__Data for the task__.
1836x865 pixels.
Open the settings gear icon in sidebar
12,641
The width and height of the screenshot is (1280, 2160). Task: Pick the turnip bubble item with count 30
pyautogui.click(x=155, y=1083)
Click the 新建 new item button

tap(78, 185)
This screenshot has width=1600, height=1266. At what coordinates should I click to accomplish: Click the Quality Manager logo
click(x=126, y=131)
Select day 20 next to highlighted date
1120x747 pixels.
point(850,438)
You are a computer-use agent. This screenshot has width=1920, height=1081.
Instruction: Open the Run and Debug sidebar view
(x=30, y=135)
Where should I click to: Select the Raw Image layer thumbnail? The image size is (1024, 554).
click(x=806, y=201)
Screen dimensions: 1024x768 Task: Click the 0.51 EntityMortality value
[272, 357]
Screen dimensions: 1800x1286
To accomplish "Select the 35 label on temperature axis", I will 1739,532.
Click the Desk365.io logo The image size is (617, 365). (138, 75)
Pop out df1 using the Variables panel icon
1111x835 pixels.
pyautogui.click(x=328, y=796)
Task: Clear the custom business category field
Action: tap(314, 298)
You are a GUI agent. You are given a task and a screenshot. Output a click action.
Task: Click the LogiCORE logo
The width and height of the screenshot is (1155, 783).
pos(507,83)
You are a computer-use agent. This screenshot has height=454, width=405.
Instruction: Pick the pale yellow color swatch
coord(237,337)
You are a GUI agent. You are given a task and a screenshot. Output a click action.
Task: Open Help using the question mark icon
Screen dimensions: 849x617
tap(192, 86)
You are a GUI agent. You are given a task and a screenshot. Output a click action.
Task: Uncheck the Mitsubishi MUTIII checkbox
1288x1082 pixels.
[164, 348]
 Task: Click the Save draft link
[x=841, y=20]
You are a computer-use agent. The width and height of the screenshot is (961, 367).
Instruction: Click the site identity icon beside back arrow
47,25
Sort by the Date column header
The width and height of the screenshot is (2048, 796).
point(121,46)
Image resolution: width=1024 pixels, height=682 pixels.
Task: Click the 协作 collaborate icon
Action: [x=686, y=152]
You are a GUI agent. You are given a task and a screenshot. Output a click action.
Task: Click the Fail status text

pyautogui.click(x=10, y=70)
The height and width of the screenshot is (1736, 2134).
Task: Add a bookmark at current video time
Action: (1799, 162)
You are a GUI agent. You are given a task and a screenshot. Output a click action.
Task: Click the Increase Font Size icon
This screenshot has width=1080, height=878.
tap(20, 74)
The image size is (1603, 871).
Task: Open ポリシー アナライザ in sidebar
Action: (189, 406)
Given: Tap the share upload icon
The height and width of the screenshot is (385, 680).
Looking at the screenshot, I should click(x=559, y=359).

__Problem details__. Copy out every one of the records above line for line, with nothing changed.

__Written response__.
1836x865 pixels.
Open the settings gear icon in sidebar
12,641
The width and height of the screenshot is (1280, 2160). Task: Pick the turnip bubble item with count 30
pyautogui.click(x=155, y=1083)
Click the 新建 new item button

tap(78, 185)
This screenshot has width=1600, height=1266. At what coordinates should I click to accomplish: Click the Quality Manager logo
click(x=126, y=131)
Select day 20 next to highlighted date
1120x747 pixels.
point(850,438)
You are a computer-use agent. This screenshot has width=1920, height=1081.
Instruction: Open the Run and Debug sidebar view
(x=30, y=135)
Where should I click to: Select the Raw Image layer thumbnail? The image size is (1024, 554).
click(x=806, y=201)
Screen dimensions: 1024x768 Task: Click the 0.51 EntityMortality value
[272, 357]
Screen dimensions: 1800x1286
To accomplish "Select the 35 label on temperature axis", I will 1739,532.
Click the Desk365.io logo The image size is (617, 365). (138, 75)
Pop out df1 using the Variables panel icon
1111x835 pixels.
pyautogui.click(x=328, y=796)
Task: Clear the custom business category field
Action: tap(314, 298)
You are a GUI agent. You are given a task and a screenshot. Output a click action.
Task: Click the LogiCORE logo
The width and height of the screenshot is (1155, 783).
pos(507,83)
You are a computer-use agent. This screenshot has height=454, width=405.
Instruction: Pick the pale yellow color swatch
coord(237,337)
You are a GUI agent. You are given a task and a screenshot. Output a click action.
Task: Open Help using the question mark icon
Screen dimensions: 849x617
tap(192, 86)
You are a GUI agent. You are given a task and a screenshot. Output a click action.
Task: Uncheck the Mitsubishi MUTIII checkbox
1288x1082 pixels.
[164, 348]
 Task: Click the Save draft link
[x=841, y=20]
You are a computer-use agent. The width and height of the screenshot is (961, 367).
Instruction: Click the site identity icon beside back arrow
47,25
Sort by the Date column header
The width and height of the screenshot is (2048, 796).
point(121,46)
Image resolution: width=1024 pixels, height=682 pixels.
Task: Click the 协作 collaborate icon
Action: [x=686, y=152]
You are a GUI agent. You are given a task and a screenshot. Output a click action.
Task: Click the Fail status text

pyautogui.click(x=10, y=70)
The height and width of the screenshot is (1736, 2134).
Task: Add a bookmark at current video time
Action: (1799, 162)
You are a GUI agent. You are given a task and a screenshot. Output a click action.
Task: Click the Increase Font Size icon
This screenshot has width=1080, height=878.
tap(20, 74)
The image size is (1603, 871).
Task: Open ポリシー アナライザ in sidebar
Action: (189, 406)
Given: Tap the share upload icon
The height and width of the screenshot is (385, 680).
Looking at the screenshot, I should click(x=559, y=359).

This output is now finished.